If you can, I would suggest that you add the version in the path and get it using a grok or dissect processor, the same you you get the app.name.

stefws · March 19, 2023, 3:24pm

@leandrojmp Yeah, also thought about adding version to the log file path, only not so nice for our application admins... until they have transferred completely watching/searching logs through kibana

Should it be possible to create an enrich index+processor and then having deployment maintaining the same version information in such (aka fast lookup DB) and then have the pipeline lookup and find current version based on a few incoming doc terms like: server+instance_id?

leandrojmp · March 19, 2023, 4:25pm

You can, this is what enrich processor basically do.

You need an source index, and with this source index you create an enric policy, this policy is then used in the enrich processor.

What you will need to do is find a way to update the source index when you have a new version, and you will also need to execut the enrich policy again since enrich policies does not have built-in way to update the enrich index automatically.

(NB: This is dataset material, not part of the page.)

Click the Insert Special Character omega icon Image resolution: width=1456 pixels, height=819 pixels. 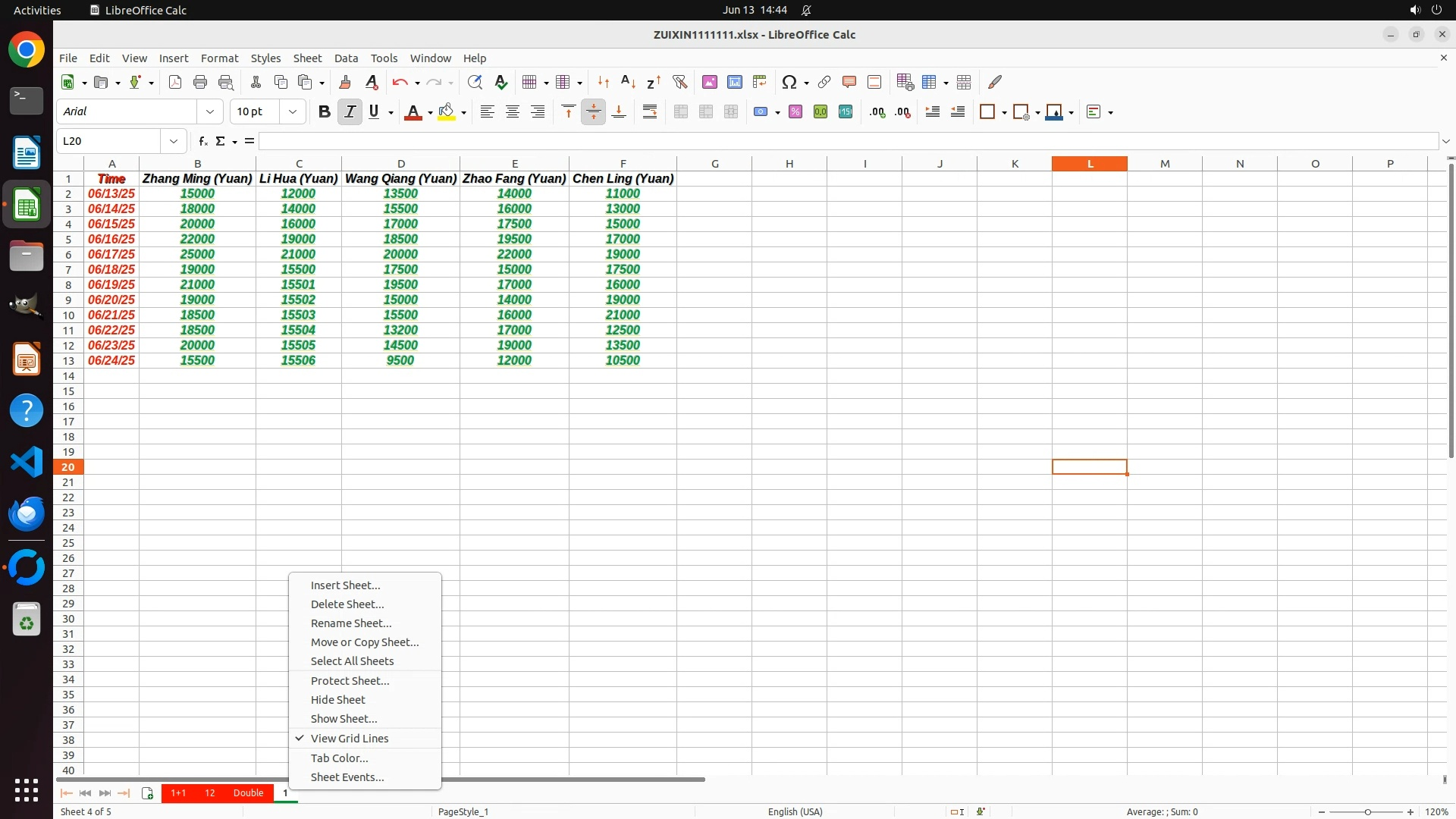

But enrich policy is based on matchs according to one field only, since you need to match both the server and instance id you would need to have a field with a composite of those values and use this field in your enrich policy.

Another option would be to create an extra ingest pipeline and call this pipeline to be executed using the pipeline processor in your main ingest pipeline.

In this extra ingest pipeline you would have as many set processors as you need to conditionally add the app.version field, something like this.

PUT _ingest/pipeline/set-app-versions
{
  "processors": [
    {
      "set": {
        "description": "set app version",
        "if": "ctx.app?.name == 'appName' and ctx.server?.name == 'serverName",
        "field": "app.version",
        "value": "X.Y.Z"
      }
    }
  ]
}

You could then automate the changes on this pipeline in your deploy to change the values and conditionals.

stefws · March 19, 2023, 4:42pm

Thanks, will dig futher into this path...

Sunile_Manjee · March 20, 2023, 3:52am

Ingest pipelines are the way to go. out of curiosity, would it be possible to use the script processor like this to fetch a value from another file

filebeat.inputs:
- type: log
  paths:
    - /path/.../file.log

processors:
  - script:
      lang: javascript
      inline: |
        const fs = require('fs');
        const content = fs.readFileSync('/path/to/lookup/file.txt', 'utf8');
        return { 'app.version': content.trim() };

stefws · March 20, 2023, 9:06pm

This might work, only very inefficient to open a file for every doc to index

Sunile_Manjee · March 21, 2023, 3:10am

yep that's correct. Not optimal at scale.

system · April 18, 2023, 5:10am

This topic was automatically closed 28 days after the last reply. New replies are no longer allowed.